Your assignment: Using the data that follows, return exactly the lines from the one that contains "Click the orange 进入适老模式 button" through the one that contains "Screen dimensions: 1242x929", ends included.

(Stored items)
==*==

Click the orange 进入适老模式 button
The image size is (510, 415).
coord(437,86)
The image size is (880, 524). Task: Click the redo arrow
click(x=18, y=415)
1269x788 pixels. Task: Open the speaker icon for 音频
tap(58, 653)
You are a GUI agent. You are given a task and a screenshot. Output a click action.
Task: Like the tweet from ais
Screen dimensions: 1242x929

==*==

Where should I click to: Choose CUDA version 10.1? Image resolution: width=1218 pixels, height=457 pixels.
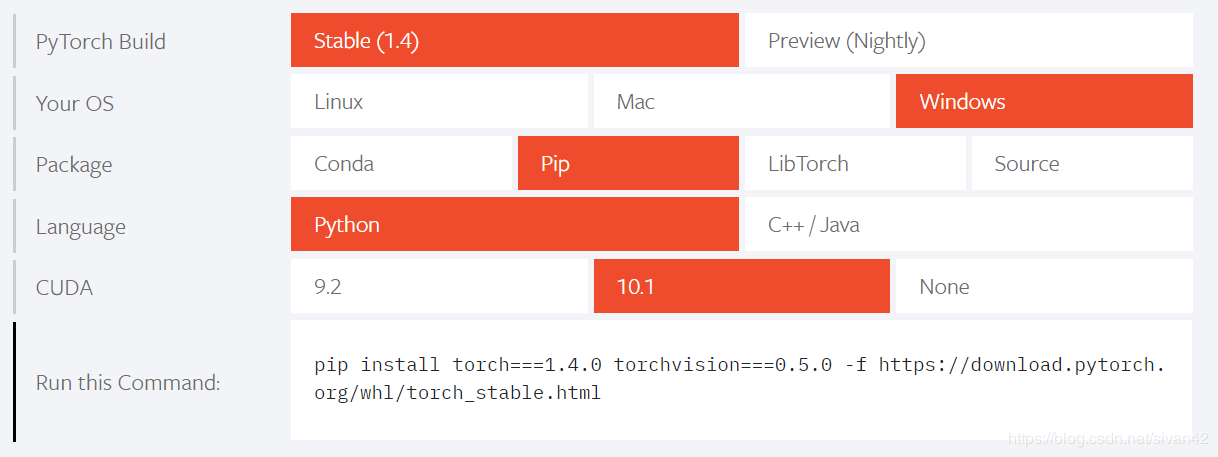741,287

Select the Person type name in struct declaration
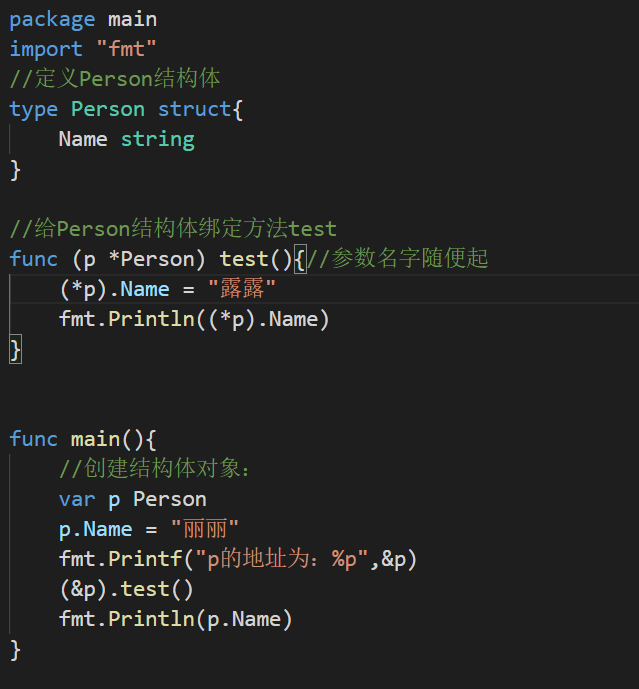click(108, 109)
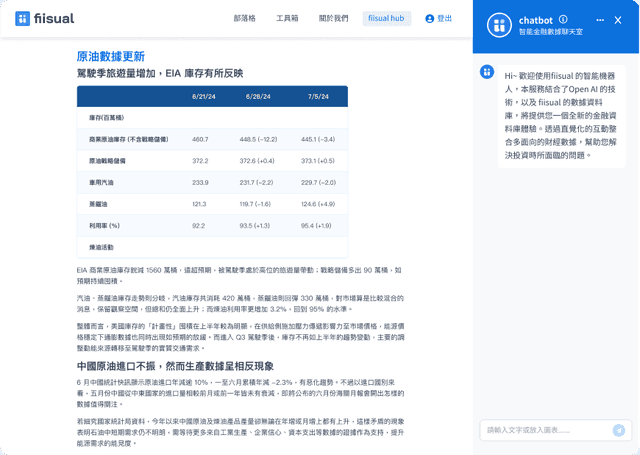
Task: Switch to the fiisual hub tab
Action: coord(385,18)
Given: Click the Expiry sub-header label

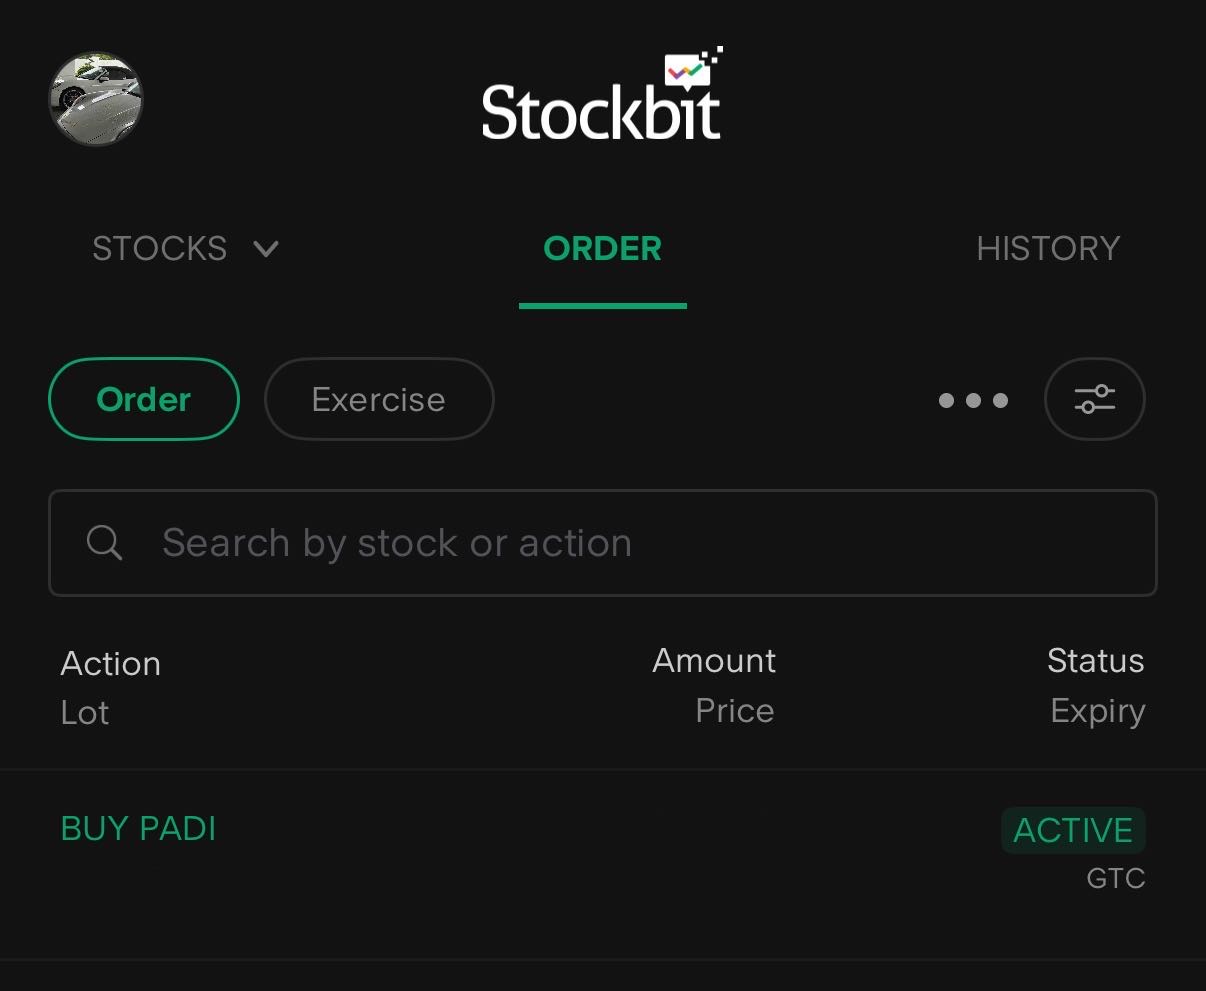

==*==

Task output:
Click the orange 进入适老模式 button
The image size is (510, 415).
coord(437,86)
The image size is (880, 524). Task: Click the redo arrow
click(x=18, y=415)
1269x788 pixels. Task: Open the speaker icon for 音频
tap(58, 653)
You are a GUI agent. You are given a task and a screenshot. Output a click action.
Task: Like the tweet from ais
Screen dimensions: 1242x929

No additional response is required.